L’interpolation est claire, et c’est un fait admis par Funk, Bonwetsch, etc. Les noms des consuls [qui devaient être Fufius et Rubellius] sont erronés ; le Christ vit trente-trois ans ; dans l’Hippolyte authentique, trente et un ; ces détails minutieux n’ont rien de commun avec ceux du millénariste Sévérien ; de plus, il est peu croyable qu’Hippolyte ait connu ces particularités, alors que ses contemporains (Clément, Tertullien, etc.), en traitant ce sujet, l’ignorent ou gardent le silence ; ou que, après l’avoir publié, il soit demeuré sans de telles annotations (Kellner, op. cit., p. 104, a un excursus sur ce passage).

Saint Ambroise (de virg., III, 1, dans P.L., XVI, 219) a conservé un sermon prêché par le pape Libère Ier à Saint-Pierre, lorsque, le jour de Natalis Christi, Marcelline, la sœur d’Ambroise, prit le voile. Le pontificat de ce pape alla de mai 352 à 366, hormis les années 355–357, époque durant laquelle il fut exilé.

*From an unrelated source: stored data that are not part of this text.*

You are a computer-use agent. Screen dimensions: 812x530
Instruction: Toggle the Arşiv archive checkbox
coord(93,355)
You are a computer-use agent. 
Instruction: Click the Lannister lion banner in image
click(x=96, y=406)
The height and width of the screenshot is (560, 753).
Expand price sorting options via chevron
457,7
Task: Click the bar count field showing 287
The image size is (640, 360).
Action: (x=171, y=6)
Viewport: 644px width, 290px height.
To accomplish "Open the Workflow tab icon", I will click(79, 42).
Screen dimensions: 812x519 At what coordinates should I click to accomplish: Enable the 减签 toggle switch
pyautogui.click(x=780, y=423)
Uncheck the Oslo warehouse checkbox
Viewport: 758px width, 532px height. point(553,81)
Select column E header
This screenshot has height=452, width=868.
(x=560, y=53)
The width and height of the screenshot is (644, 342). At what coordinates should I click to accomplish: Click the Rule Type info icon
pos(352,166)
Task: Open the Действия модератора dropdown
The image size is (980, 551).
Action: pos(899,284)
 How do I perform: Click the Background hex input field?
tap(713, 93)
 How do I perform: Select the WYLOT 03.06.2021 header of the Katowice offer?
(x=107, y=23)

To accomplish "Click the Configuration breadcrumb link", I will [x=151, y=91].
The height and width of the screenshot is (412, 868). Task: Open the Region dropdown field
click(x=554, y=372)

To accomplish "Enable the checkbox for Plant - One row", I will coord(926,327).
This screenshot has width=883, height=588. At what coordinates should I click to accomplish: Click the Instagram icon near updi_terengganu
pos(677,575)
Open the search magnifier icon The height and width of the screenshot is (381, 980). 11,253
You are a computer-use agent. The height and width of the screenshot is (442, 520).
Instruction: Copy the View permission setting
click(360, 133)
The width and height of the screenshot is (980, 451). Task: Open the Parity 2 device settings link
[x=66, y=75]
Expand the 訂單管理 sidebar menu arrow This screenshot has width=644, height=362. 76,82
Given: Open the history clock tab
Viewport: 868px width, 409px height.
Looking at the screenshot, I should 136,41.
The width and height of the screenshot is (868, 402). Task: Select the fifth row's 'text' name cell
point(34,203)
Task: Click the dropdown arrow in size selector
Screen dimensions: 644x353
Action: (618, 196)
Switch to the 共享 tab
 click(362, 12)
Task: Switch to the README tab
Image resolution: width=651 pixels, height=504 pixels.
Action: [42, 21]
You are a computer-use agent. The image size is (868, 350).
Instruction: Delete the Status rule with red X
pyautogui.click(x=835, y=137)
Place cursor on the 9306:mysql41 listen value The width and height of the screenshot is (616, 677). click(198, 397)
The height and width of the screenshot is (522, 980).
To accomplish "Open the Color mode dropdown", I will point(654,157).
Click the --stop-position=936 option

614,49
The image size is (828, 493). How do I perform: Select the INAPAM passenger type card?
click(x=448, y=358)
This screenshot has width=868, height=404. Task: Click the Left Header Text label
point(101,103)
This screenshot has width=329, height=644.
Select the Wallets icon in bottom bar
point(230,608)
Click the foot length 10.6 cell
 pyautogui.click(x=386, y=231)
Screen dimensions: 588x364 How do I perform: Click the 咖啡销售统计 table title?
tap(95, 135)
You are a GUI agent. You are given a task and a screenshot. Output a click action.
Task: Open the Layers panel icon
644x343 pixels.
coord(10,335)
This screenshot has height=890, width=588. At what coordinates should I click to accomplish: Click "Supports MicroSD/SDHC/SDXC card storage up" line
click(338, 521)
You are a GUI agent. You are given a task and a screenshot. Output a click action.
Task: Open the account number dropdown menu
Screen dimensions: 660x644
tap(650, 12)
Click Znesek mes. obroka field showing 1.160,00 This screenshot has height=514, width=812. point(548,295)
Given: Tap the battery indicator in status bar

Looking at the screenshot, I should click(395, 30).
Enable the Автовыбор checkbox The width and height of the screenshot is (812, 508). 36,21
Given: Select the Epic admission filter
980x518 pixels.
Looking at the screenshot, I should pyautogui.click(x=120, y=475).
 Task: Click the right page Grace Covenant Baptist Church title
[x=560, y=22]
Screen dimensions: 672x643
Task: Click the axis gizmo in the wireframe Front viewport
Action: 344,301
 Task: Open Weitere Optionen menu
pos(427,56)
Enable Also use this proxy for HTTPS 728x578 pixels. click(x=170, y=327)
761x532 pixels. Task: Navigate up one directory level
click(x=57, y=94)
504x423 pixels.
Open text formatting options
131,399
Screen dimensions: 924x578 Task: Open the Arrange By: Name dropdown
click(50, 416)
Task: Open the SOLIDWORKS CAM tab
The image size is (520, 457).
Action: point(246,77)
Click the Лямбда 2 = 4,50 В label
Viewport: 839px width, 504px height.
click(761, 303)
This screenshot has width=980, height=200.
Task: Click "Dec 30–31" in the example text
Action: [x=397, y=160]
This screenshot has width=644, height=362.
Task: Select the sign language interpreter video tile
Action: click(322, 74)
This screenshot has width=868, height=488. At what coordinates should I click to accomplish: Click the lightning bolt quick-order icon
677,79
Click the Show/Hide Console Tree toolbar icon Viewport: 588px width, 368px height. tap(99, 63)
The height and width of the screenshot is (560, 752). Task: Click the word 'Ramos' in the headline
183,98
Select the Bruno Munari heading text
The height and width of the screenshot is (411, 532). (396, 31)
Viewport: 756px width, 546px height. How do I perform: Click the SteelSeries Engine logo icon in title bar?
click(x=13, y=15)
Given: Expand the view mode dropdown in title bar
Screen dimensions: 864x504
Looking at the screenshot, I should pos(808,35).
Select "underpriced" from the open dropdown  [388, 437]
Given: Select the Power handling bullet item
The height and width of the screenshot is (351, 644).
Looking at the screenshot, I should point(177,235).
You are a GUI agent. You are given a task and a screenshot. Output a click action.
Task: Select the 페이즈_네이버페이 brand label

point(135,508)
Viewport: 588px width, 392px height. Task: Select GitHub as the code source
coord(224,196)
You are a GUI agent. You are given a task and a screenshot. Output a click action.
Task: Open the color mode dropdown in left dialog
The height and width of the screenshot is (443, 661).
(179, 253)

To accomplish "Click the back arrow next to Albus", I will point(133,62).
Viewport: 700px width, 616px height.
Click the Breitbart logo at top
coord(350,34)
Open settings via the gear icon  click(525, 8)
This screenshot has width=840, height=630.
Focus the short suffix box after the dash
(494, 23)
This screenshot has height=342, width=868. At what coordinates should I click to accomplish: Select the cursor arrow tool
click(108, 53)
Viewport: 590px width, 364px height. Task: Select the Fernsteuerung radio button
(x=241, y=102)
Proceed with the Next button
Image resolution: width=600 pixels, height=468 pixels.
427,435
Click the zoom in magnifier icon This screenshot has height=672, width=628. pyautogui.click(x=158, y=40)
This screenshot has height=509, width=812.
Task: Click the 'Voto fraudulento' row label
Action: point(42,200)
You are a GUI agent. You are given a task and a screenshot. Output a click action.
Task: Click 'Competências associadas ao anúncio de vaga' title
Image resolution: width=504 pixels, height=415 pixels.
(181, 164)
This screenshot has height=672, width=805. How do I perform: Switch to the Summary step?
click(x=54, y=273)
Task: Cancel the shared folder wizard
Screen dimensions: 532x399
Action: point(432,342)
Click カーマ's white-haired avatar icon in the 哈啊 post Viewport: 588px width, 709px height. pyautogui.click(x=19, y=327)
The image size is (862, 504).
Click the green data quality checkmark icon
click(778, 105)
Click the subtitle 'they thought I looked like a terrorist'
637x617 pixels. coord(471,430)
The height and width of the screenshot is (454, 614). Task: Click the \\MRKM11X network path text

Si Marcelline se fit religieuse après l’âge canonique —vingt-cinq ans— et si Ambroise naquit en l’an 340, il est fort probable que ce fait se produisit après 357. Bien que le sermon abonde en références appropriées à l’Épiphanie (les noces de Cana, la multiplication des pains, etc.), cela tient apparemment (Kellner, op. cit., p. 109) à un ordre dans sa pensée, et non à ce qu’il aurait été prononcé le 6 janvier, une fête qui ne fut connue à Rome que bien plus tard. Néanmoins, Usener soutient (p. 272) la thèse que Libère le prêcha à cette date, en 353, instituant la fête de la Nativité en décembre de cette même année ; mais Philocalus justifie notre supposition que cette fête précéda son pontificat de quelque temps, bien que Duchesne la relègue à 243 (Bull. crit., 1890, 3, pp. 41 ss.), ce qui n’est guère à louer.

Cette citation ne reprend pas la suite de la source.